19 FMI, Perspectives de l’économie mondiale – chapitre 4, avril 2020 et OCDE, Perspectives des migrations internationales 2013 – chapitre 3 «L’impactfiscaldel’immigrationdanslespaysdel’OCDE ».
20 Banque mondiale, rapports Groundswell Africa, 27 octobre 2021.
21 Rapport sur les inégalités mondiales, 2022, Lucas Chancel, Thomas Piketty, Emmanuel Saez, Gabriel Zucman (dir.), Seuil, 22 avril 2022
Pour l’UE, il n’est, dès lors, plus question de se positionner pour ou contre l’immigration mais plutôt de réfléchir à la meilleure manière de l’organiser dans le respect de chaque pays partenaire et dans un esprit de collaboration transnationale. C’est la tentative de l’assemblée générale de l’ONU du 19 décembre 2018 qui conclue le Pacte mondial pour des migrations sûres, ordonnées et régulières22
Conclusion
L’évolution démographique de la population mondiale montre une évolution contrastée entre, d’une part, les pays riches (dits développés) où le taux de croissance de la population décroît et, d’autre part, des pays émergents connaissant des taux de croissance rapide et important. Ces deux phénomènes s’accompagnent évidemment des conséquences différentes et posent des enjeux cruciaux différents à chacune des parties.

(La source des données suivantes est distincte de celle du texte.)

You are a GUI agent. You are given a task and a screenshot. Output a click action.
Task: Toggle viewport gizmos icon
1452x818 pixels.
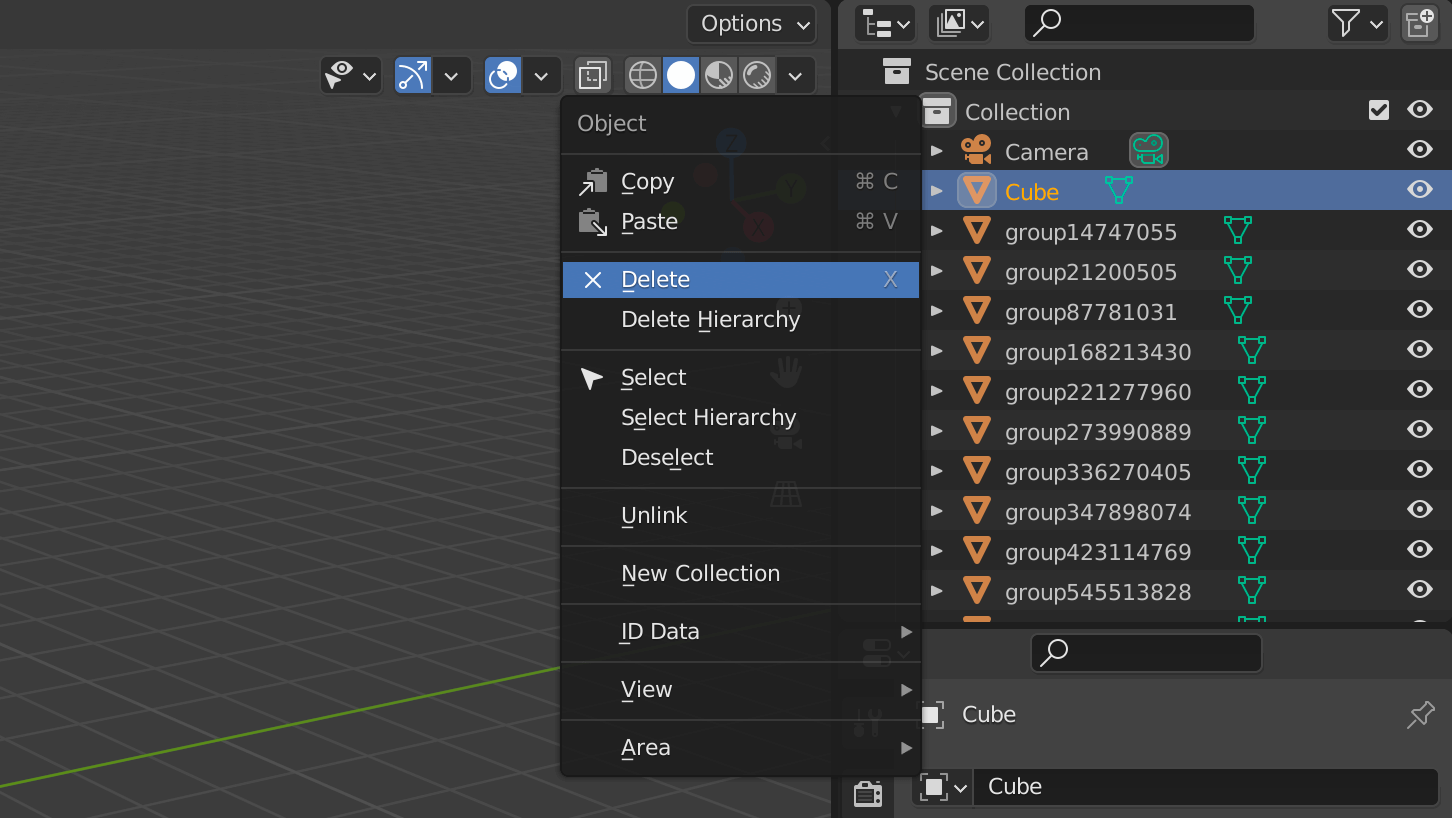point(413,75)
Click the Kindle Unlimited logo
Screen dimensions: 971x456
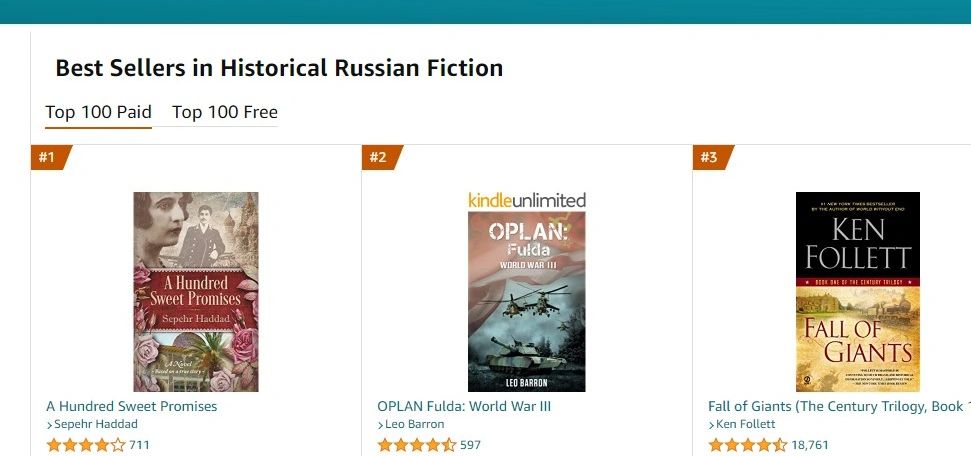tap(526, 200)
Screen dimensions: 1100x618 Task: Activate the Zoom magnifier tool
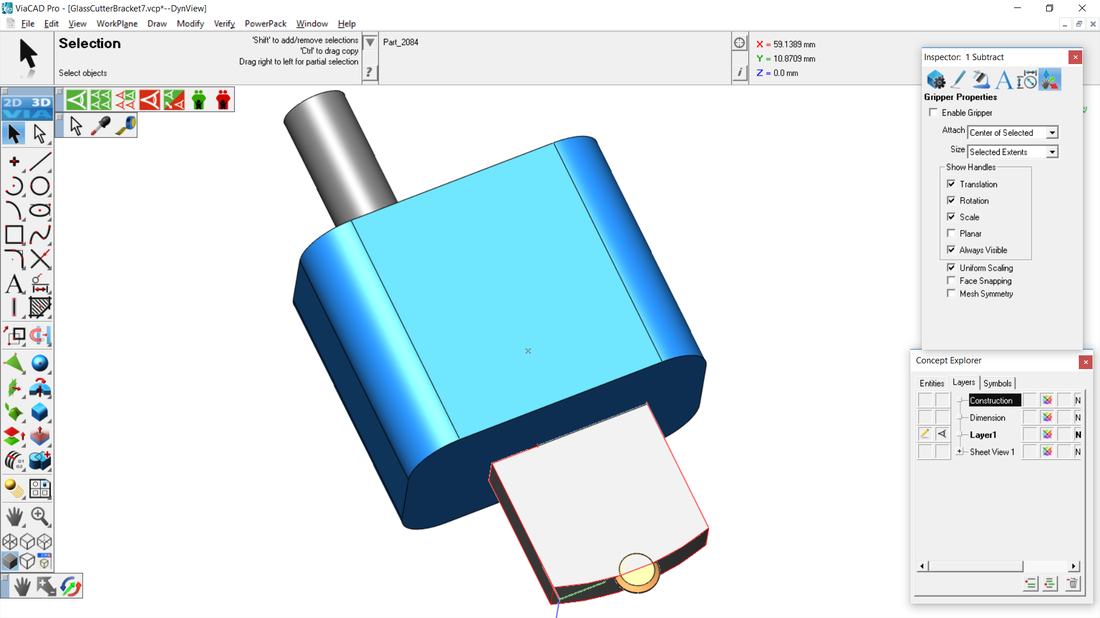[40, 516]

Les pays riches doivent faire face à une population vieillissante et aux questions de soutenabilité de leur système de solidarité interpersonnelle, là où les pays émergents ont toutes les difficultés à gérer une population jeune avec ses besoins d’éducation, de services publics performants et d’accès au marché du travail. Le tout dans un contexte socio-économique où souvent les conditions d’accès minimales à ces droits fondamentaux ne peuvent être remplies.
Une immigration ouverte, concertée avec des visions partagées permettraient à chacun de ses pays de relever les défis respectifs qui se posent à eux.

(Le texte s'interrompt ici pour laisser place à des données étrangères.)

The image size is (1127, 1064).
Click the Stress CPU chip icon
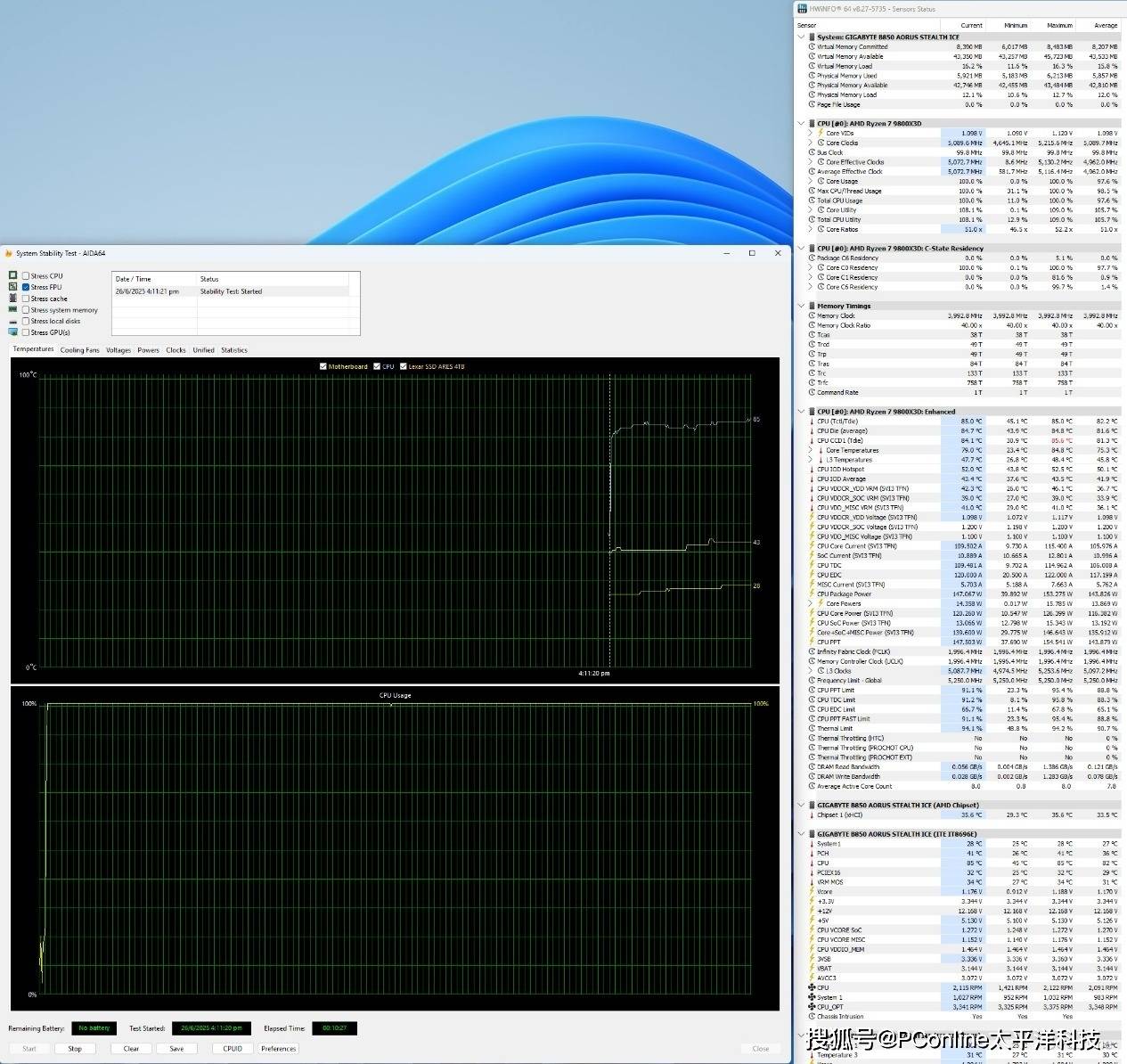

Au regard de ces évolutions démographiques et ses enjeux accentués par les conséquences du dérèglement climatique, il semble que nous n’ayons plus le choix, pays riches et foncièrement ceux de l’UE, que d’être volontaristes et de mener à bien une vraie coopération et une entraide internationale avec tous les pays concernés et surtout avec les pays émergents. Bref il faut urgemment faire prendre corps au Pacte mondial sur les migrations de l’ONU signé en 2018 qui peine à se concrétiser pour les 193 pays signataires.
Les pays riches doivent désormais mobiliser la communauté internationale pour affirmer leur détermination à prendre en charge ses enjeux dans le respect des pays émergents aux prises avec l’organisation de leur Etat et la structuration de leur économie. Il faut désormais les aider dans cette transition en ayant certes une politique de coopération au développement sérieuse mais également en ayant des relations migratoires apaisées et concertées avec eux. Il en va du bien-être de ces migrants qui souvent non pas le choix économique ou politique de pouvoir rester dans leur pays d’origine.
Ceux qui souhaitent ériger la Belgique et l’UE en forteresses interdites aux ‘étrangers’ ne comprennent pas l’opportunité que représente l’apport de cette immigration en termes d’impulsion économique, sociétale et culturelle. Ils ne saisissent pas non plus que ces immigrés, une fois intégrer et acquis à nos valeurs démocratiques, de respect des droits de l’homme, d’émancipation de l’individu sont à leurs tours des ambassadeurs de ces valeurs et les porteront comme citoyens européens dans le reste du monde.